Symptoms of Calcium Phosphate Kidney Stones

Calcium Phosphate Kidney Stones  – Signs & Symptoms

Kidney stones generally pass out of the system on their own, at least the small sized ones.  In a typical manner kidney stones exit the body along with the passage of urine.  However, when the stones grow to a sufficient size, it can cause a blockade anywhere in the urinary tract, but mostly in the ureters.  In a common scenario, kidney stones form when the urine is dense with crystal forming substances and less in water, which actually aids in dissolving them.

Stones formed in the kidneys are of various types, and the less common known type is the calcium phosphate kidney stone.  Unlike most kidney stones that develop when the urine is highly acidic, formation of calcium phosphate stone is stimulated in more alkaline urine.  This alkalinity often is induced by the presence of bacteria causing urinary tract infections.  And when calcium phosphate mineral salts are more in alkaline urine, it is often due to certain disease conditions like renal tubular acidosis.  Some calcium oxalate stones may also contain phosphates in minimal amounts.

Kidney Stone Symptoms  Blood in urine may become visible to the sufferer when the stone is expelled out of the body with some difficulty or because of their rough edges scraping harshly against the linings of the urinary tract.  This may emit some amount of blood that is discharged along with urine.

The pain observed while passing a kidney stone can be very extreme in nature.  Pain begins around the flank and back regions; when the stone moves out of the kidneys.  As they enter the ureters, the lower abdomen and groin regions are inflicted with pain.  In a situation where the pain leaves a crippling effect, sometimes sufferers may begin to experience nauseousness or even discharge stomach contents via the throat and mouth.

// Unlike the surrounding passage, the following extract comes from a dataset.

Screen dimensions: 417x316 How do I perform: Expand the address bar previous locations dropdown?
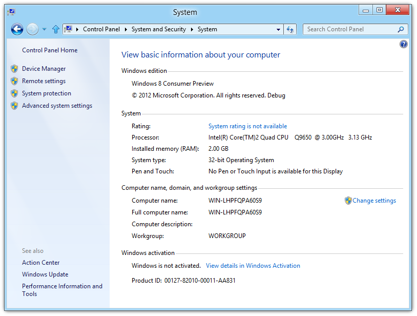[278, 29]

Now since usually calcium phosphate stones are associated with urinary tract infections, symptoms of this may also be observed which are a burning sensation while urinating, foul smelling urine, high body temperatures, and shivers.  Also, when a blockage arises anywhere in the urinary tract from a kidney stone, the infection can become more serious.  The person will feel the urge to urinate often, but not much urine is expelled due to the obstruction.  Since urine also contains a certain amount of germs, stored urine containing these microorganisms will add to the existing problem.

Normal urine will generally have a mild smell and is of the color of straw.  A slightly stronger smell is normal to emit from urine passed first thing in the morning.  Sleeping for straight eight hours in a warm bed can cause the body to get dehydrated, and the by-products of certain foods consumed the night before retiring to bed all contribute to the distinctive smell in the urine discharged at sunrise.  But when an infection originates in the urinary tract, the urine will appear cloudy and emit a foul smelling odor.

In an attempt to fight the infection, the body will increase its temperature and speed up body reactions to resolve the infection.  To a certain extent, high body temperatures will inhibit the growth of these infection causing microorganisms.